University of Miami

Miami Hurricanes’ leaders raising bar for defense

There were plenty of times last season when coordinator Mark D’Onofrio said he went to his bench too much as he tried to plug the holes and solve the woes of a putrid Hurricanes defense.

“Last year we probably played 25 to 28 guys in certain games,” D’Onofrio said Tuesday. “We had too many guys on the field at the same time who were susceptible to a big mental error, a missed tackle, those sorts of things.”

The 16th-ranked Hurricanes, who host 60-point underdog Savannah State (1-2) on Saturday night, aren’t throwing the kitchen sink at opponents anymore. Bigger, stronger, deeper and finally with real veteran leadership, UM’s defense played only 19 players against Florida, D’Onofrio said, a sign there is finally a standard of excellence where only the best who can hold their own will play against the best.

“That was the right number for that game because at this point those 19 can execute at a high level and not have a drop-off where you get gashed or somebody is not in the right spot,” D’Onofrio continued. “I’d like to play more, but I’m not going to play more until they play at the level the 19 are executing at.”

A year ago, D’Onofrio said there were current third-team players on his defensive line who got upwards of 300 snaps.

With the additions of veteran players like senior defensive tackle Justin Renfrow and ends David Gilbert and Ufomba Kamalu, freshmen and sophomores who aren’t ready aren’t being pressed into action anymore.

The Hurricanes, ranked among the worst defenses in the country last season, are surrendering only 2.9 yards per carry this season and rank second nationally in red-zone defense.

“There is leadership. There’s accountability. There’s guys in the room who take a lot of pride in what they’re doing now as opposed to saying, ‘Hey, I’m on the team and I’m starting or I’m a backup,’ ” D’Onofrio said. “Like I mentioned [Monday], those guys were a starter or a backup on a team that wasn’t playing very well.

“You can pat yourself on the back for that or you can get better. The guys realize that. And they realize they had to do their job and execute better. By no means are we a finished product yet. We’re 2-0 and we’ve improved in some areas, and I expect us to continue to work hard to continue to improve.”

A big reason the team is also gelling on defense more, according to coaches and players, is that leaders have stepped forward. There is a level of accountability for mistakes and blown assignments between teammates.

“I think it started in the summer,” senior and defensive captain Shayon Green said.

“Not having the coaches around, the leaders, me and Stephen [Morris], Alonzo [Highsmith], Jimmy Gaines, the players saw who was in control. The coaches had been asking us, ‘Who was going to step up and do it?’ A lot of guys take PCP — Players Coaching Players. There’s a big difference from Coach saying it and Shayon saying it or Stephen saying it.

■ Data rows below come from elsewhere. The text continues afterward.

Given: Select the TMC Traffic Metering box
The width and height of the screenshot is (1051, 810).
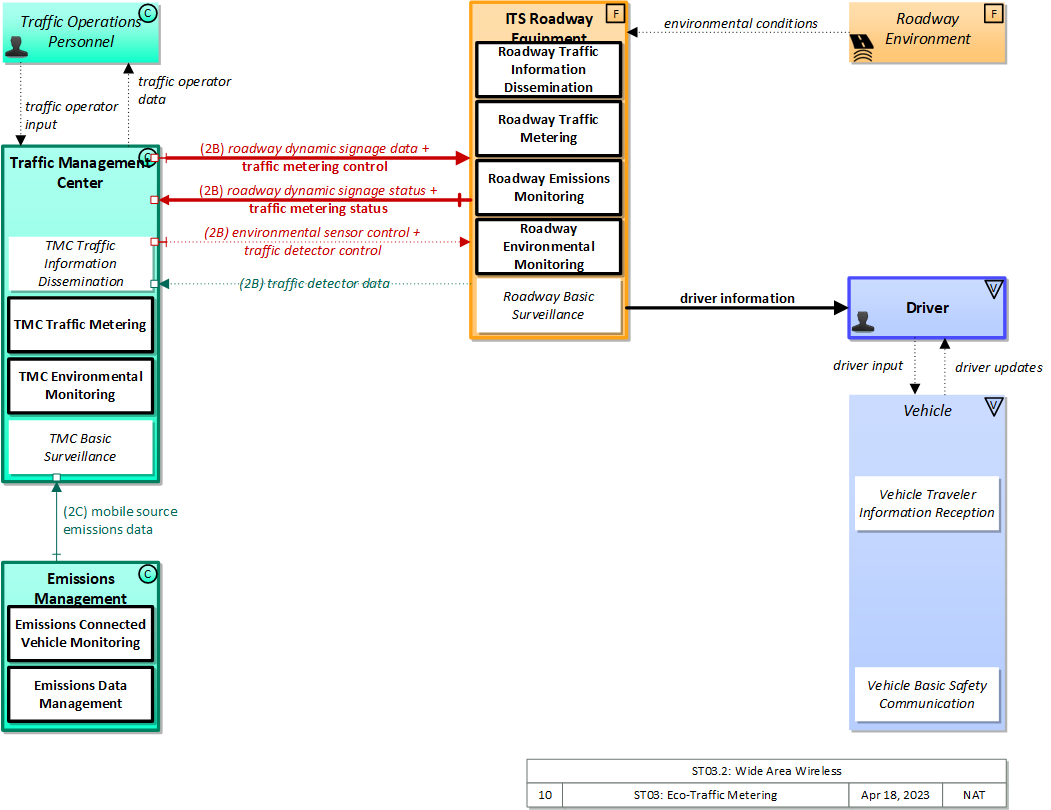Looking at the screenshot, I should coord(80,325).
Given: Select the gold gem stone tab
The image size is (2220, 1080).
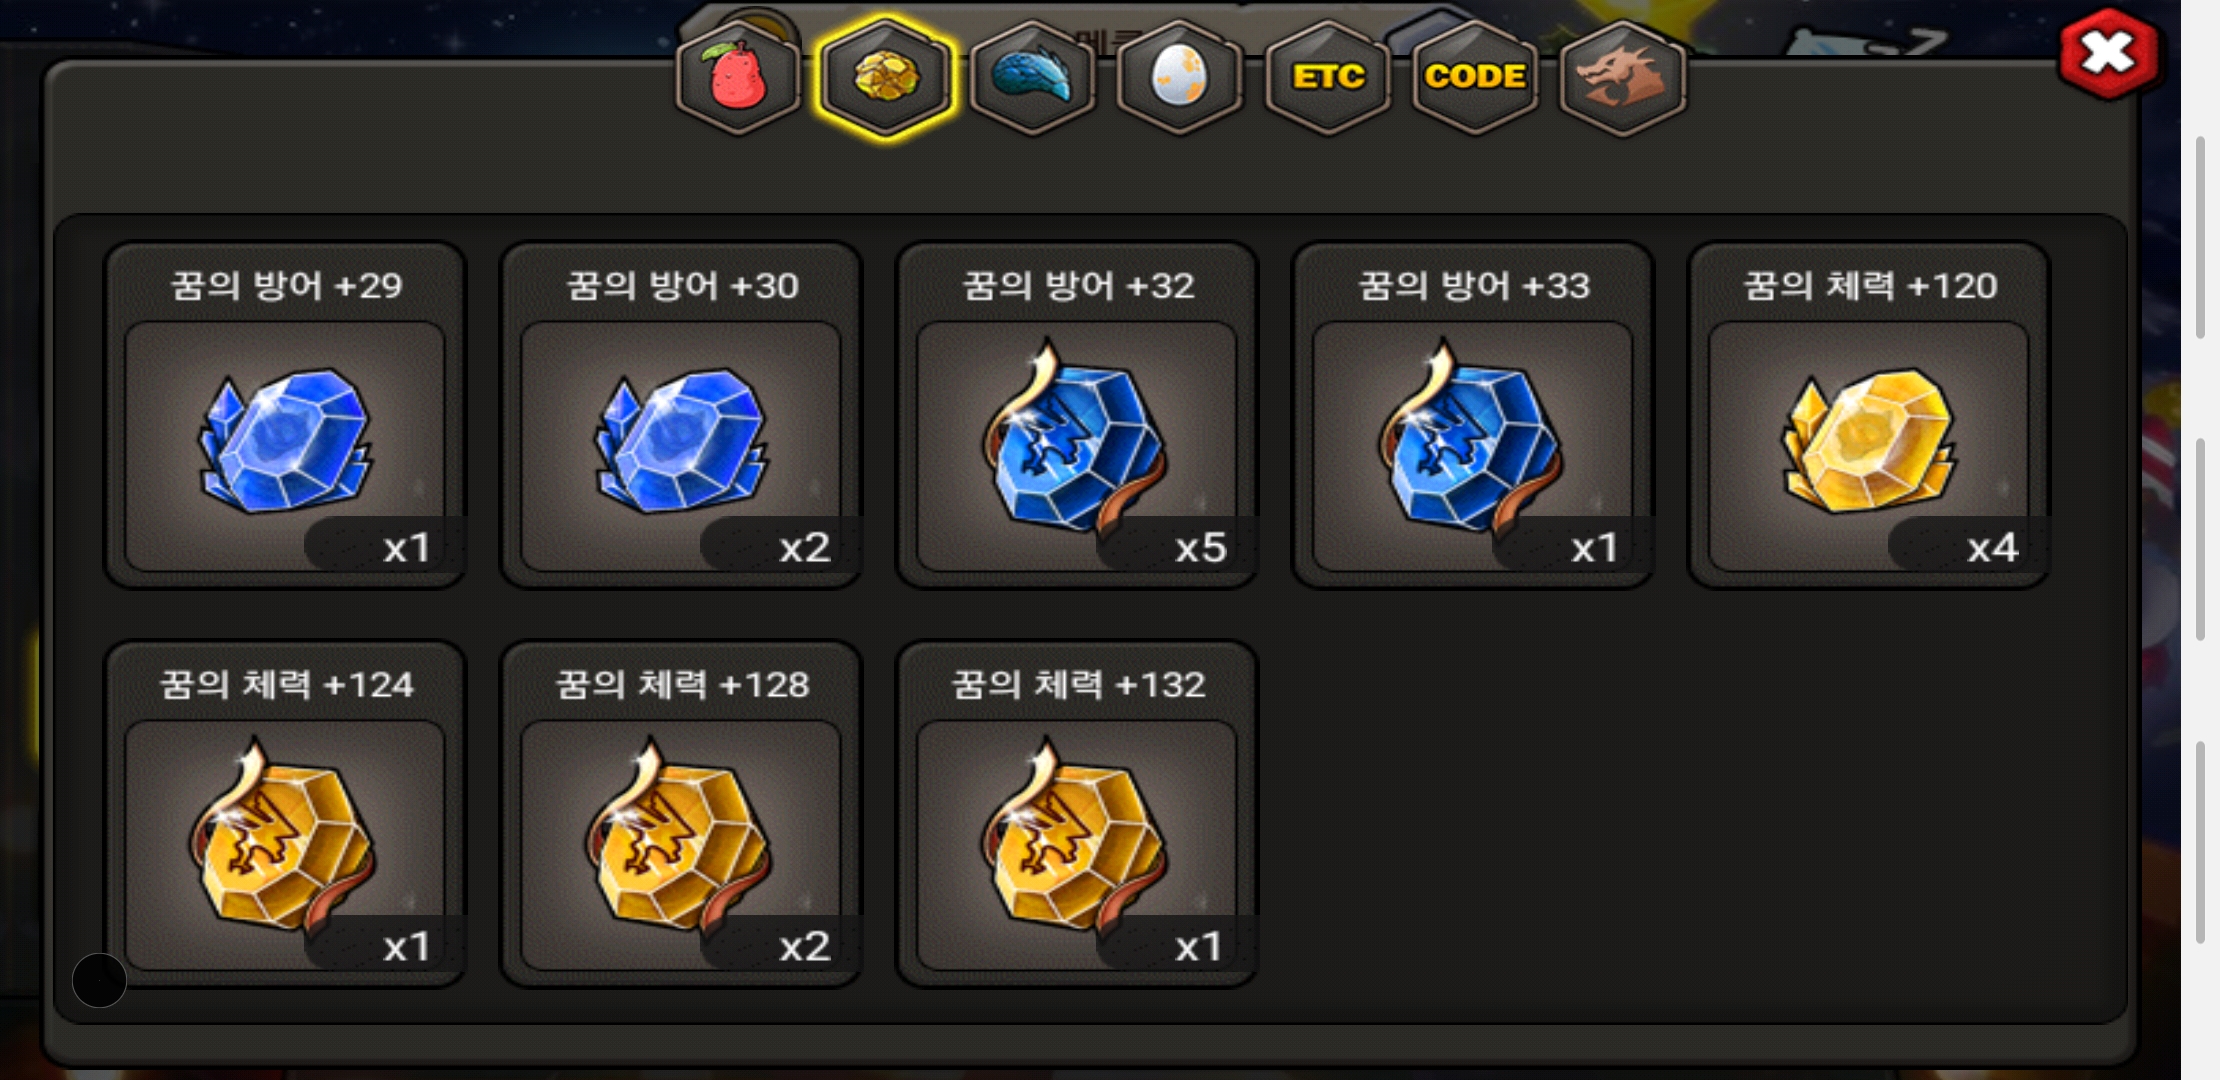Looking at the screenshot, I should pyautogui.click(x=885, y=78).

“When I tell a player to do something or we do something as a team, there’s no backlash anymore. If this is what we got to do to win, that’s what we’ll do. Weight room? Five minutes early? Guys listen. It’s all a big help.”

Green, Miami’s leading tackler a year ago, said he’s averaging about 20 fewer snaps a game than he did last season. Denzel Perryman, Miami’s workhorse at linebacker, said he was happy to see there was no drop-off against Florida the times he elected to come off the field because he was tired. He said backup Tyrone Cornelius more than held his own, and the coaches agreed.

“I feel like from my freshman year to now guys just aren’t afraid to say something to one another anymore,” Perryman said.

“Before, I don’t want to say we were afraid, but the coaches did all the yelling. Now, we kind of do it amongst each other. If I was to mess up on a play, Shayon will get on me, Jimmy will get on me instead of just Coach.

“Nobody is taking it negative, fighting among one another. I feel like that’s making us better.”